• _What is needed_:
Using only the entries below, output the lines starting at the one containing "At what coordinates" and ending at the one containing "You are a computer-use agent.", exactly and inclusive of both, omitting the pictures.

• _Records for this exercise_:
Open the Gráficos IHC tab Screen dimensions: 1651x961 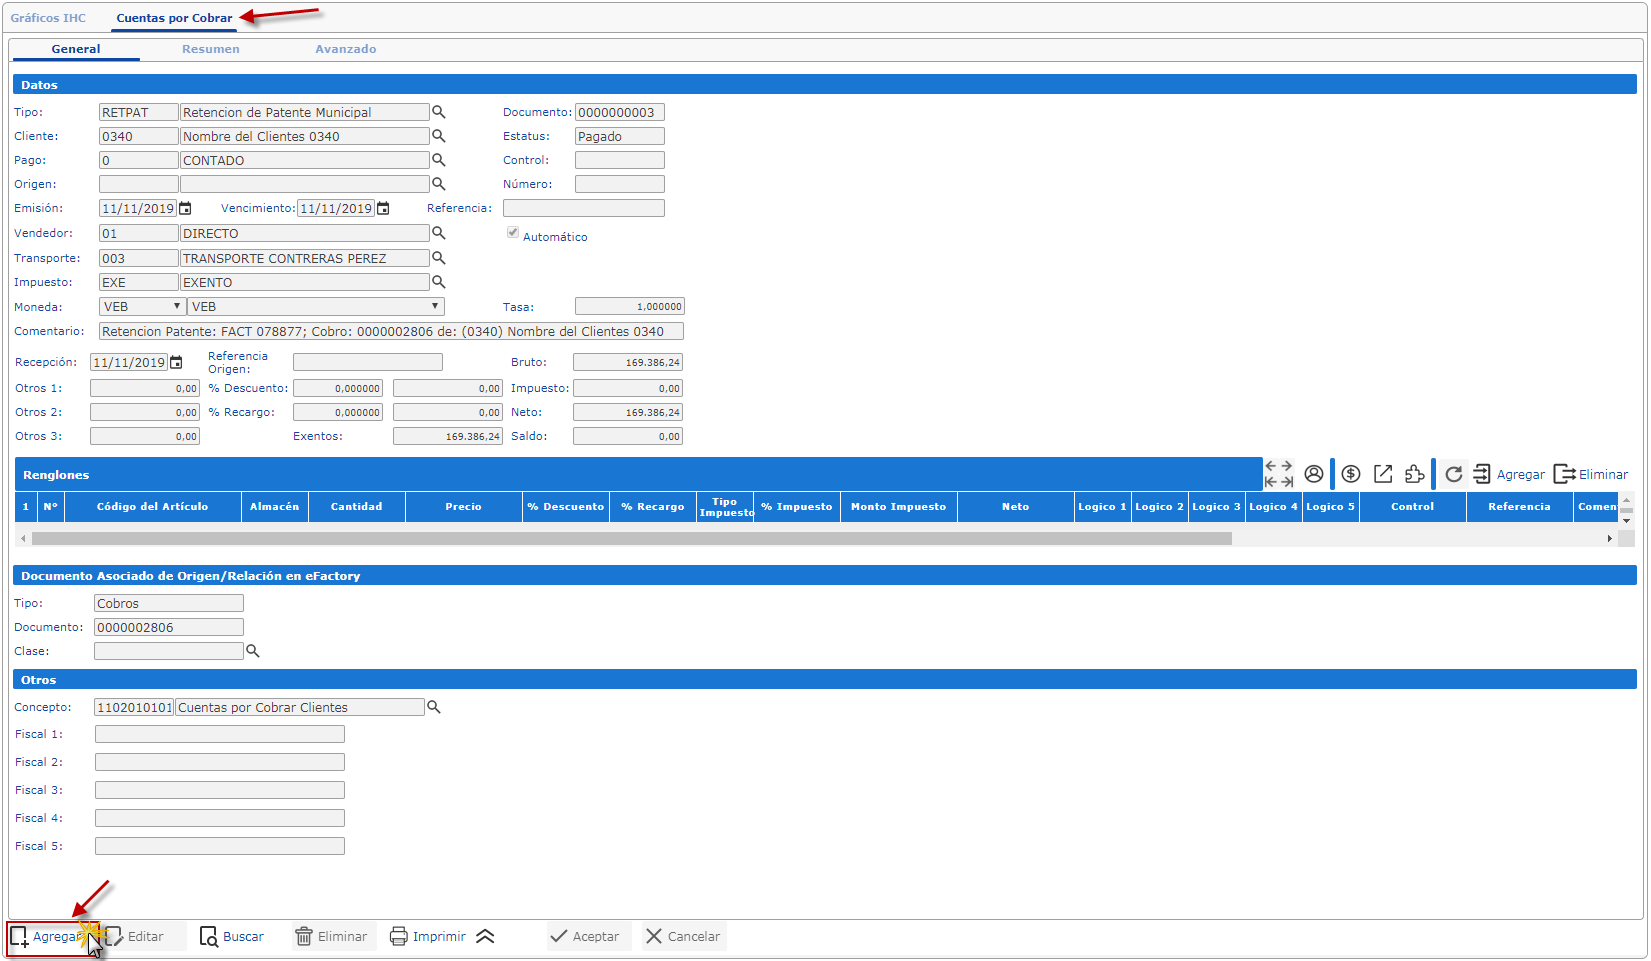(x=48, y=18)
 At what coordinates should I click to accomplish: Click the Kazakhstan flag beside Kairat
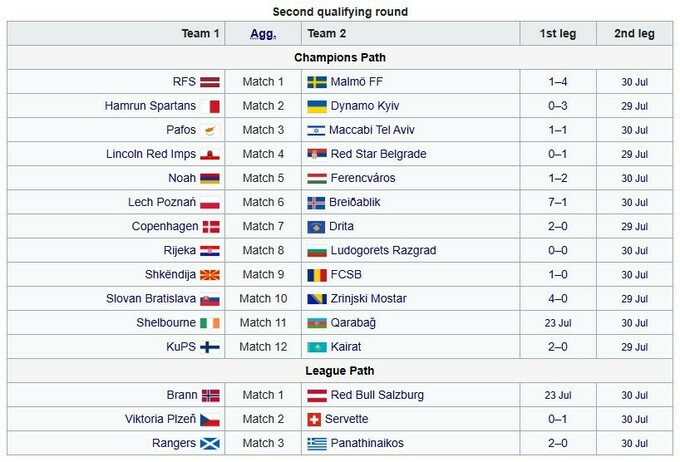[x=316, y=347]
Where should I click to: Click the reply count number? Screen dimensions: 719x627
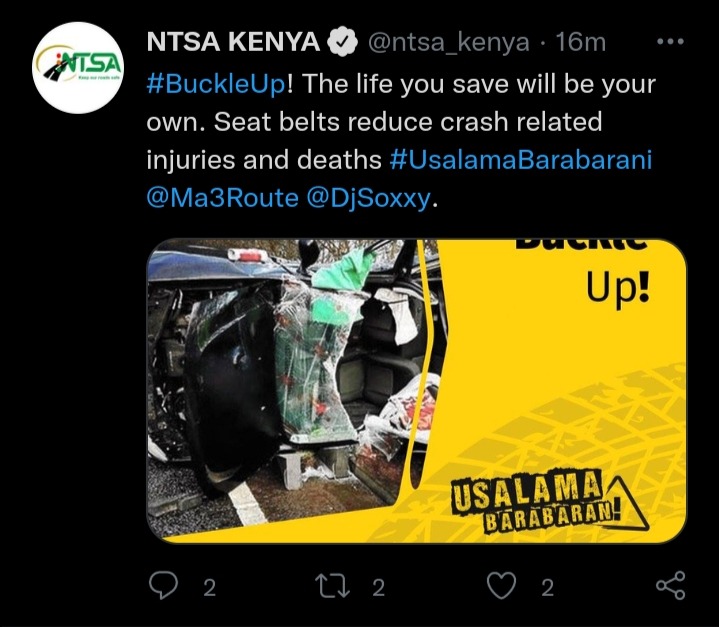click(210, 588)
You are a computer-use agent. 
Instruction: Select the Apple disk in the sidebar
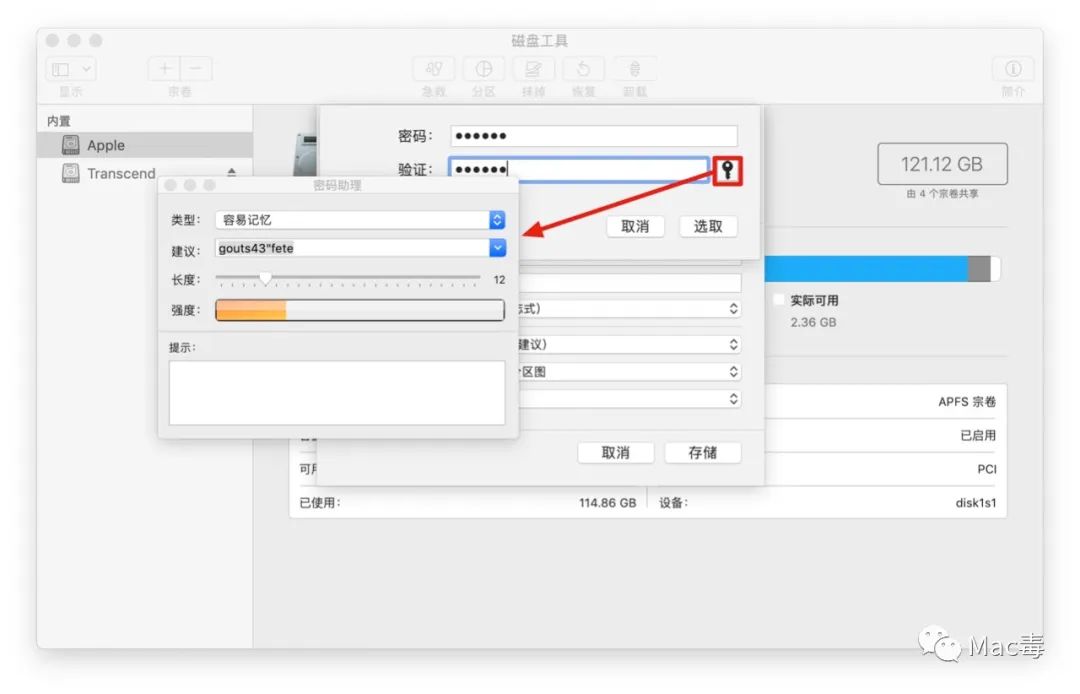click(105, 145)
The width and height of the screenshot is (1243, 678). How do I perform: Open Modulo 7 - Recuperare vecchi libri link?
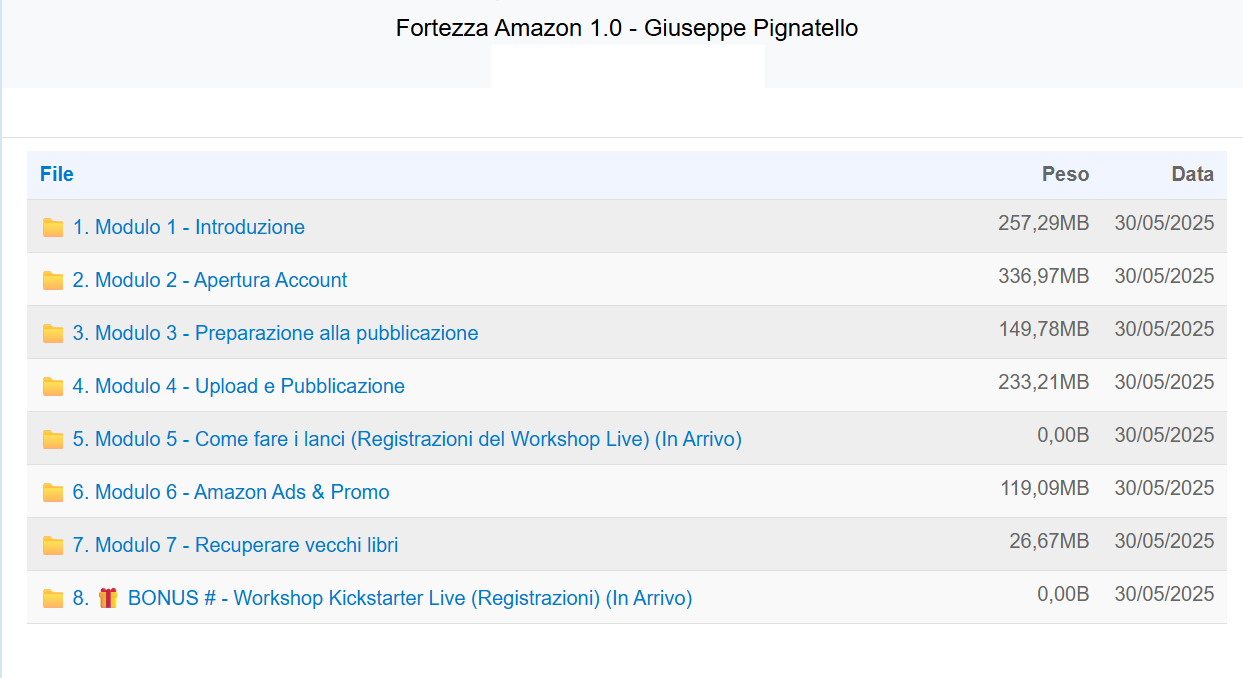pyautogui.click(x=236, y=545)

• _Answer box_:
 At what coordinates should I click to accomplish: Click the Kazakhstan flag beside Kairat
[x=316, y=347]
Where should I click to: Click the reply count number? Screen dimensions: 719x627
click(210, 588)
You are a computer-use agent. 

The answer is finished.